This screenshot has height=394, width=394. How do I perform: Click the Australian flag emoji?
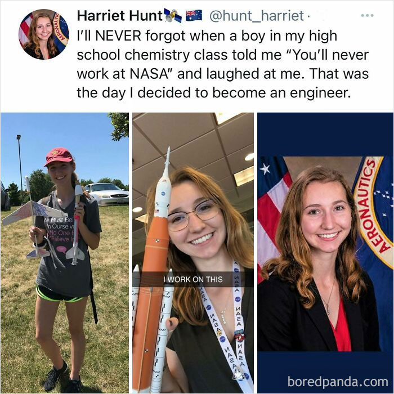point(194,15)
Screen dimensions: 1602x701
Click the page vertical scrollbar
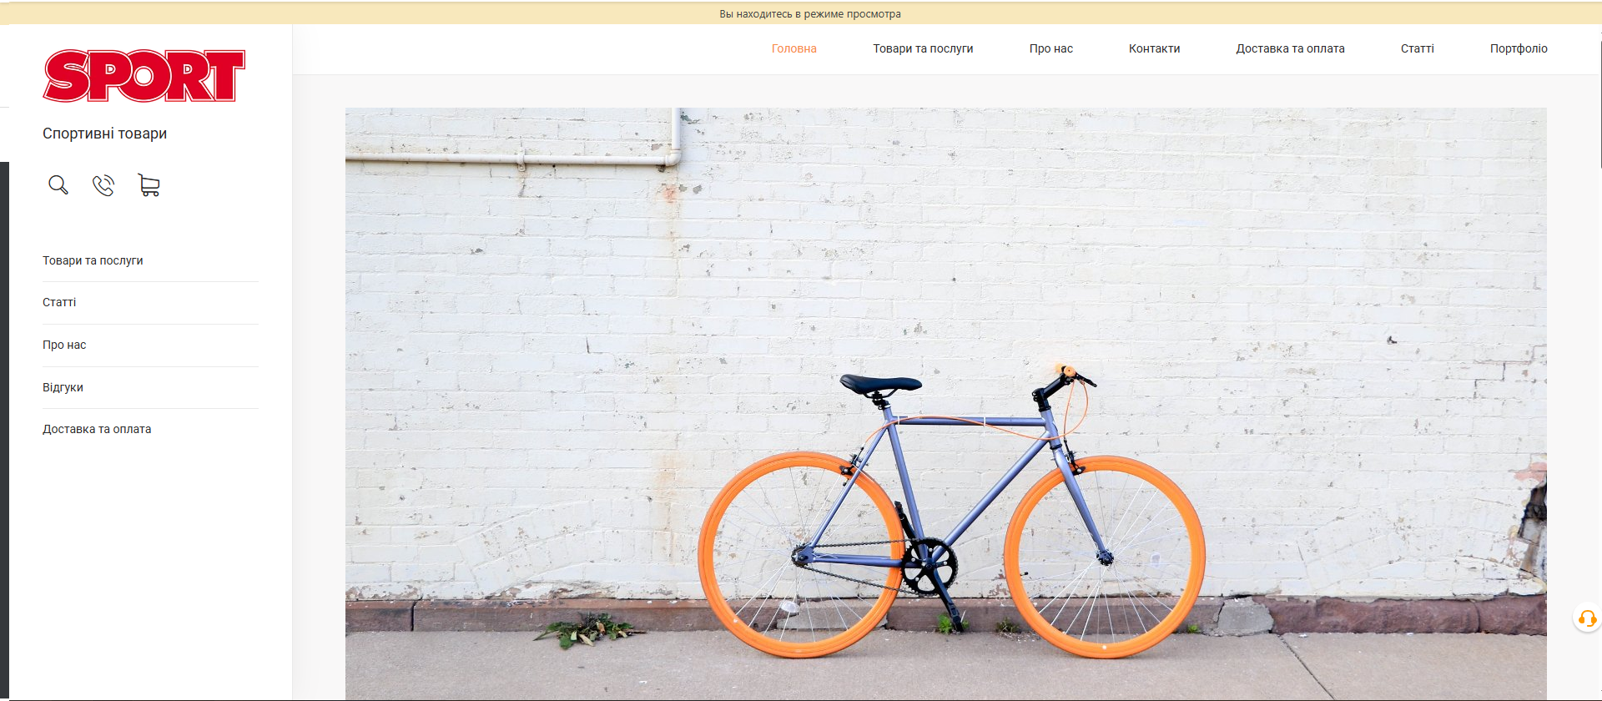(x=1599, y=100)
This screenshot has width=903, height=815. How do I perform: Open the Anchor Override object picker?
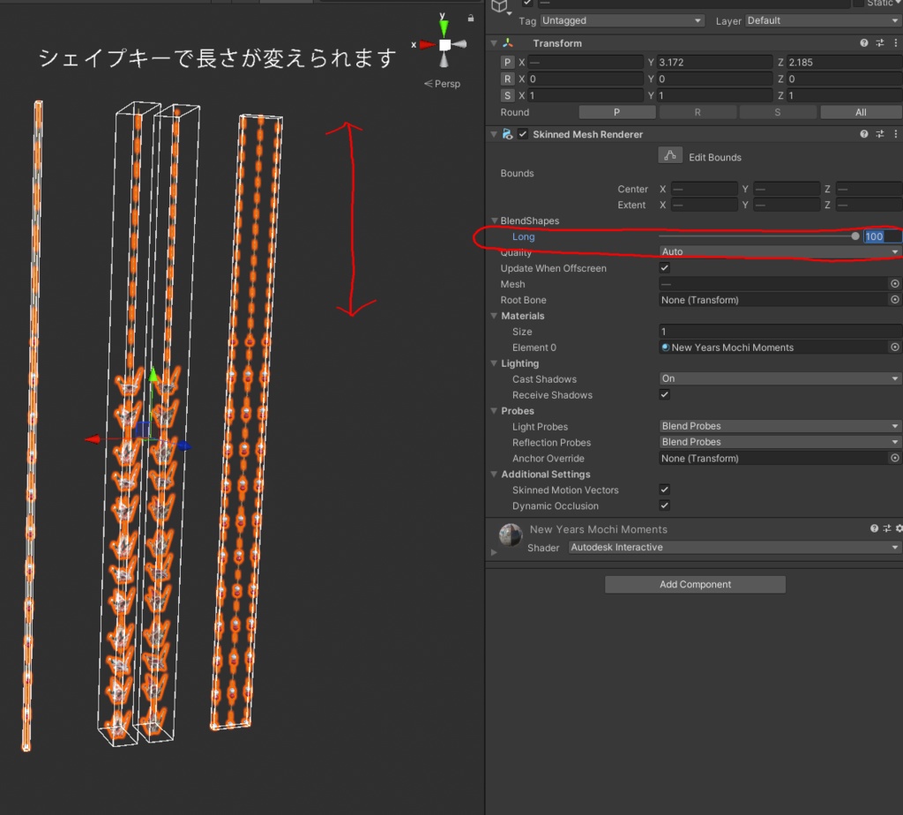tap(894, 458)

#### [TASK GOAL]
When you reach the line that contains "This screenshot has width=903, height=815.", start reproducing, and continue word for word to the end of the records; skip all pictures.

#### [COMPLETED TASK]
This screenshot has width=903, height=815. How do I perform: Open the Anchor Override object picker?
tap(894, 458)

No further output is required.